### Passage provided
Despite reports Mr Turnbull donated as much as $1 million, his name does not appear in a list of election contributions released by the Australian Electoral Commission on Wednesday.

If Mr Turnbull donated to the party on July 1 or 2 – in the final days of the election campaign – the contribution won’t be revealed until next year’s returns.

Asked what he donated to the Liberal Party at the National Press Club on Wednesday, the PM said only that his donations were “regular”, “generous” and “disclosed in accordance with the law.”

The AEC figures revealed an uptick in donations to both major parties, with the largest donation coming in the form of a $1.3 million gift from mining magnate Paul Marks to the Liberal Party.

Election year windfall

The Liberal Party received nearly $15 million in total during 2015-16, up from around $10.3 million in the previous financial year.

Cabinet ministers Peter Dutton and Simon Birmingham also donated $50,000 and $20,000 respectively.

Labor raked in more than $10.3 million, an increase of around $3 million from 2014-15, with the largest donations coming from various unions.

Nearly $3 million flowed into the Greens coffers in the election year, bolstered by a $500,000 donation from Wotif.com founder Graeme Wood.

While the major parties do not receive donations from the tobacco industry, cigarette company Philip Morris donated $20,000 to the Liberal Democrats and $12,800 to the Nationals.

Donations reform

At his Press Club address on Wednesday, Mr Turnbull flagged the need for donations reform, including possible changes around foreign contributions.

He said Australians needed to be confident the electoral process was “free from foreign intervention or interference”.

A joint standing committee on electoral matters was examining the issue, the PM said.

The latest AEC figures showed contributions from a number of Chinese interests, including Hong Kong Kingston Investment Co. Ltd, which gave $710,000 or $150,000.

### Raw records
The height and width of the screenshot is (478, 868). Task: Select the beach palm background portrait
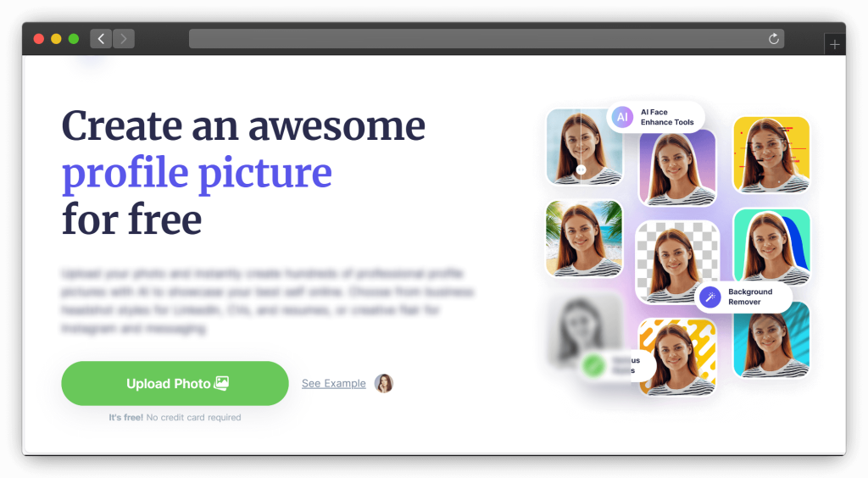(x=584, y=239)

---

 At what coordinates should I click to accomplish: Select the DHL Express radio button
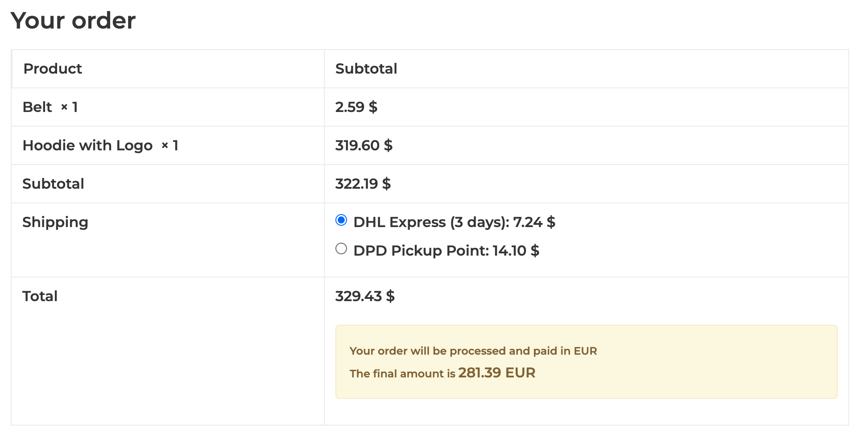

### Goal
Repeat the part of the political donations article between "At his Press" and "the PM said.", inclusive, word for word.

### Solution
At his Press Club address on Wednesday, Mr Turnbull flagged the need for donations reform, including possible changes around foreign contributions.

He said Australians needed to be confident the electoral process was “free from foreign intervention or interference”.

A joint standing committee on electoral matters was examining the issue, the PM said.